* _THE TASK_
Reproduce the material below verbatim, from the line containing "Toggle the network filter funnel icon" down to the line containing "will (114, 324).", with both of those lines included.

* _SUPPLIED MATERIAL_
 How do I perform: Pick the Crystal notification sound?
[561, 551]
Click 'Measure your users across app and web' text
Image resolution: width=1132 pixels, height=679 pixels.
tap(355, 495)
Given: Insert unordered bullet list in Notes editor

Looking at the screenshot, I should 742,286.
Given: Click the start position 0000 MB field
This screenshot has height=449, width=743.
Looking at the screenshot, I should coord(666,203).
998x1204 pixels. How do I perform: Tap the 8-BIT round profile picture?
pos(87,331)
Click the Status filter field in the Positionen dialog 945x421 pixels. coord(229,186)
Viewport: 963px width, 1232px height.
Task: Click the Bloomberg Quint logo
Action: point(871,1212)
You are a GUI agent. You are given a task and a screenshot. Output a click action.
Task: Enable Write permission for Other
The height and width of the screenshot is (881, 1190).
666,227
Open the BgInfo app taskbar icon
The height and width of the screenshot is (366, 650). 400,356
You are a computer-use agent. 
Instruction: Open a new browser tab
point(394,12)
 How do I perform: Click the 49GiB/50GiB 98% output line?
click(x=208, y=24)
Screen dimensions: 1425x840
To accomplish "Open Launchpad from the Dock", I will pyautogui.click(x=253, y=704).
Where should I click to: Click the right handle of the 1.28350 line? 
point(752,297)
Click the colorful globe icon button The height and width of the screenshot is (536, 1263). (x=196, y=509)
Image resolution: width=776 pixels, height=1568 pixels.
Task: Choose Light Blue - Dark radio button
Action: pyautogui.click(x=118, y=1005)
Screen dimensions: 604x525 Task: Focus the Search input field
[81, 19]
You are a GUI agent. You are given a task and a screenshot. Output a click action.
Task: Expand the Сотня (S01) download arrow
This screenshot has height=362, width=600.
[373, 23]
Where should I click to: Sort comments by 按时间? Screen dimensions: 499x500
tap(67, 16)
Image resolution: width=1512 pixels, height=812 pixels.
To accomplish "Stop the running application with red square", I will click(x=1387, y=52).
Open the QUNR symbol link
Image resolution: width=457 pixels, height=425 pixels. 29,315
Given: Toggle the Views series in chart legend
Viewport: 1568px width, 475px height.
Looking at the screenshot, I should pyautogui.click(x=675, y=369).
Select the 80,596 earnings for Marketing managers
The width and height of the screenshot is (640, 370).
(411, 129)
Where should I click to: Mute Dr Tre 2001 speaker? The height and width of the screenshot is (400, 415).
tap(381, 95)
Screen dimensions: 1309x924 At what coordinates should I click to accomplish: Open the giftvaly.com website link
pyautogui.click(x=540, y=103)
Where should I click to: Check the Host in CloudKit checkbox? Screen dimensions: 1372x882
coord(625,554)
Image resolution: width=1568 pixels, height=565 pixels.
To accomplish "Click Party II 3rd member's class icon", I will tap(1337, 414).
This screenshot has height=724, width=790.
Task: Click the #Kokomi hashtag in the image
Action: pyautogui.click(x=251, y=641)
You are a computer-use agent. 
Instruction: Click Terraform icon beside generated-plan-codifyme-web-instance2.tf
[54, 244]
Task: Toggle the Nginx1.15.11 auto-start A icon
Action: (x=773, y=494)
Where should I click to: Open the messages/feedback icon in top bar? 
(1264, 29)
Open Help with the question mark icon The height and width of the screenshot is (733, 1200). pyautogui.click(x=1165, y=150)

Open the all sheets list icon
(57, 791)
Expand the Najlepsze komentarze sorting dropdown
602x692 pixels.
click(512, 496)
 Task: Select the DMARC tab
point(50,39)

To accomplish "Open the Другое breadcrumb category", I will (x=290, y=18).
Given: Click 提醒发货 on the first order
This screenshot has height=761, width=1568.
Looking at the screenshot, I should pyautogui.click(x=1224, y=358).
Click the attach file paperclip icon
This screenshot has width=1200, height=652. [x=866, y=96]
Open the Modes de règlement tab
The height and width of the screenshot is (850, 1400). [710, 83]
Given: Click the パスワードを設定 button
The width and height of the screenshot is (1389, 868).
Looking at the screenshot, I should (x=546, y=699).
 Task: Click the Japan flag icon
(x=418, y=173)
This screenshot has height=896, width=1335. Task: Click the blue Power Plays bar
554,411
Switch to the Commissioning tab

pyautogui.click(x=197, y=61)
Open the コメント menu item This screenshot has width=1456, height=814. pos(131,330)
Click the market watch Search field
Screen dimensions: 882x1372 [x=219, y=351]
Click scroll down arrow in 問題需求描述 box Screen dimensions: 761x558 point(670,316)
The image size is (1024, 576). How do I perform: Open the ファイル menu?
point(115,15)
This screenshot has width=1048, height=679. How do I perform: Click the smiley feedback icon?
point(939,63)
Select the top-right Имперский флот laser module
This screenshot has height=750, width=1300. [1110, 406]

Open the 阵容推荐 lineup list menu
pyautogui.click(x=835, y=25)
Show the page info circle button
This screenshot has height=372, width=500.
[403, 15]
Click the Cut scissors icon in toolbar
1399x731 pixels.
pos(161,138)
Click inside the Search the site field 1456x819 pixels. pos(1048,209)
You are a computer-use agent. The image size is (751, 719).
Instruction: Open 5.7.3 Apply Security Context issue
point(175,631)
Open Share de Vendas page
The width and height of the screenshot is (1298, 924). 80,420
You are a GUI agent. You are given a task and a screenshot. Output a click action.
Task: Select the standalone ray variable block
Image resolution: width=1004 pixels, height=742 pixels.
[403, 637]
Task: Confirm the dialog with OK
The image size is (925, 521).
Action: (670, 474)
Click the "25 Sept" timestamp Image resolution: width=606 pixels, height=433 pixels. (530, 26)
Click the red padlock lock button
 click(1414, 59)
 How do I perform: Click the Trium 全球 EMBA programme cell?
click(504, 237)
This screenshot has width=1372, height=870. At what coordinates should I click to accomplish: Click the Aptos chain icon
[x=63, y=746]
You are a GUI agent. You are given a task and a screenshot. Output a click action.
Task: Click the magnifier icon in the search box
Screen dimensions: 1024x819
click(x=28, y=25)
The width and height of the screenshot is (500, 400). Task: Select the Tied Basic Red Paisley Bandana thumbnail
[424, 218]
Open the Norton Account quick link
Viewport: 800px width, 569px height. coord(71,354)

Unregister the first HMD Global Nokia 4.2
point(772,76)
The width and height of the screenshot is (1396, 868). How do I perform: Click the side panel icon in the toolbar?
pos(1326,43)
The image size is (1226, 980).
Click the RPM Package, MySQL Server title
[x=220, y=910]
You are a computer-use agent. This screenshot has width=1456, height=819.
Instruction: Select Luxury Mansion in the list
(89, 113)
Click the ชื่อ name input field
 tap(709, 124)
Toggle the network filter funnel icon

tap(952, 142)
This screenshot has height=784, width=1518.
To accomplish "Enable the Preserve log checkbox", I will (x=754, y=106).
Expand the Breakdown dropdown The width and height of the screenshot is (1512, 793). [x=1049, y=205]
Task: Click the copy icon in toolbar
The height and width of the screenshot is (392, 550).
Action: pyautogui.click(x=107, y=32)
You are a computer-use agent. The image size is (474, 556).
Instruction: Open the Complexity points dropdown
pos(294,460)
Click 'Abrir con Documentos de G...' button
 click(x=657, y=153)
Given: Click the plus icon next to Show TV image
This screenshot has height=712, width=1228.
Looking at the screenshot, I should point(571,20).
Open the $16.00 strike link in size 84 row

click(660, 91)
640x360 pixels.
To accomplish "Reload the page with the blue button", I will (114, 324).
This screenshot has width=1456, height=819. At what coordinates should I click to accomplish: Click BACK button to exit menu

* _COMPLETE ANSWER_
Toggle the network filter funnel icon

tap(952, 142)
This screenshot has height=784, width=1518.
To accomplish "Enable the Preserve log checkbox", I will (x=754, y=106).
Expand the Breakdown dropdown The width and height of the screenshot is (1512, 793). [x=1049, y=205]
Task: Click the copy icon in toolbar
The height and width of the screenshot is (392, 550).
Action: pyautogui.click(x=107, y=32)
You are a computer-use agent. The image size is (474, 556).
Instruction: Open the Complexity points dropdown
pos(294,460)
Click 'Abrir con Documentos de G...' button
 click(x=657, y=153)
Given: Click the plus icon next to Show TV image
This screenshot has height=712, width=1228.
Looking at the screenshot, I should point(571,20).
Open the $16.00 strike link in size 84 row

click(660, 91)
640x360 pixels.
To accomplish "Reload the page with the blue button", I will (114, 324).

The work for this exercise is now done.